Last Updated on Thursday, 24 May 2018, 23:47 by Denis Chabrol

The CCJ’s President-elect, Justice Adrian Saunders delivering a lecture on “The Rule of Law and the Caribbean Court of Justice” at the 4th Conversation on Law and Society organised by the University of Guyana.

Incoming President of the Caribbean Court of Justice (CCJ), Justice Adrian Saunders Thursday night declared that the inconsistent application of the rule of law in Guyana is a major barrier to the country becoming the most prosperous country in the region.

Delivering a presentation on the topic “The Rule of Law and the Caribbean Court of Justice” at the University of Guyana’s 4th Conversation on Law and Society, he said Guyana- a “very beautiful country blessed with enormous riches and a wonderful creative people” could only become prosperous if the rule of law is applied properly.

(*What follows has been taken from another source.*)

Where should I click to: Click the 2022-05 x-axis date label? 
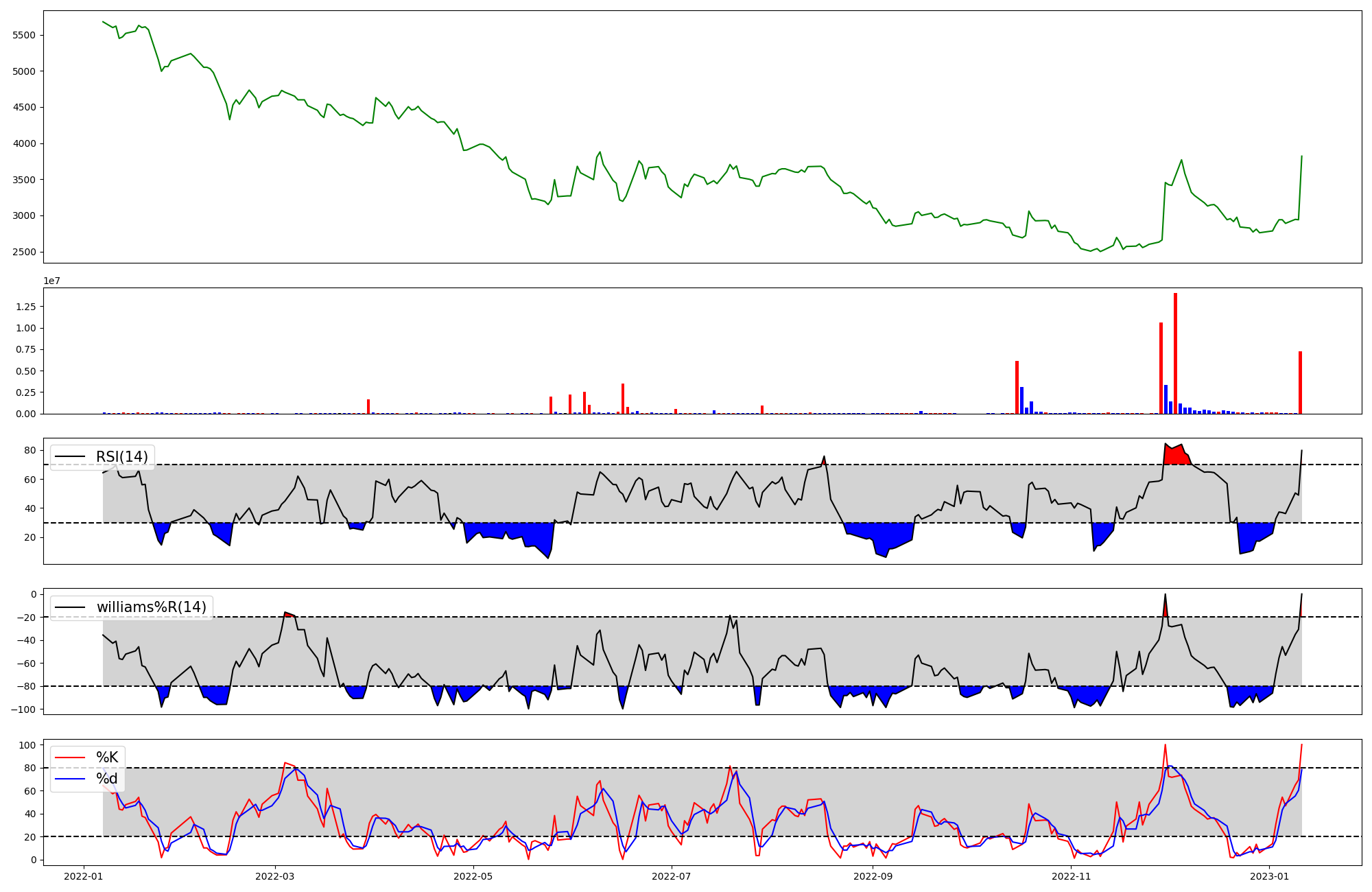tap(473, 876)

“The only thing that stands between you and prosperity is the consistent and thorough application of the rule of law. If, like any other country in the Caribbean you can get this right, but particularly Guyana- because you have these enormous riches-if you can get that right, then this country will be a shining light for all of CARICOM (Caribbean Community),” he said.

Justice Saunders lamented the state of the Caribbean’s criminal justice system, saying it threatens the rule of law due to insufficient investigations and limited forensic proof that result in the freeing of perpetrators. Another major stumbling block he cited was the “inordinate lengths of time” that prisoners are on remand awaiting trial. Reflecting on 2013 statistics that shows that 35 percent of Guyana’s prison population was on pretrial detention, he called that “very high” although Trinidad and Tobago, with more judges and magistrates than Guyana, remanded prisoners are about 60 percent of the total number of prisoners.

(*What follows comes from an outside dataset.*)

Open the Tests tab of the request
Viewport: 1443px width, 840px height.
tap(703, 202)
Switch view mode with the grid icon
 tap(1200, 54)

A section of the audience at the University of Guyana’s 4th Conversation on the Law and Society.

“To my mind, high levels of pretrial detention represent… a serious human rights abuse and this something we need to do something,” he told the audience that was made mostly of members of the legal fraternity who included House Speaker, Dr. Barton Scotland; former House Speaker, Ralph Ramkarran; Chancellor of the Judiciary, Yonette Cummings-Edwards; Chief Justice, Roxane George-Wiltshire; Chief Magistrate, Ann Mc Lennan; former CCJ Judge, Duke Pollard; Law Professor, Harold Lutchman, several High Court Judges, lawyers and senior officers of the Guyana Police Force.

No government minister or high-profile opposition parliamentarian attended the event that was held at Duke Lodge, Kingston, Georgetown.

Other deficiencies, Justice Saunders identified, include no effective criminal case management system and insufficient mechanisms to serve the “peculiar needs” of women, young girls and vulnerable persons. “We have a criminal justice system in the region that is broken in many countries and tacking it is difficult because it requires the coordination of several different systems, each with its own priorities,” he said.

CCJ President-elect, Justice Adrian Saunders

The CCJ President-elect called for the prisons, prosecutorial authorities, police, executive, Bar Association and defence lawyers across the Caribbean to “sit together and be on the same page and agree to a raft of policy proposals that will carry the system forward and that kind of conversation needs to take place among those various stakeholders”.

Justice Saunders identified several elements of the rule of law including legal certainty, procedural fairness, access to justice, independent and impartial judiciary, and protection against abuse and arbitrary use of power.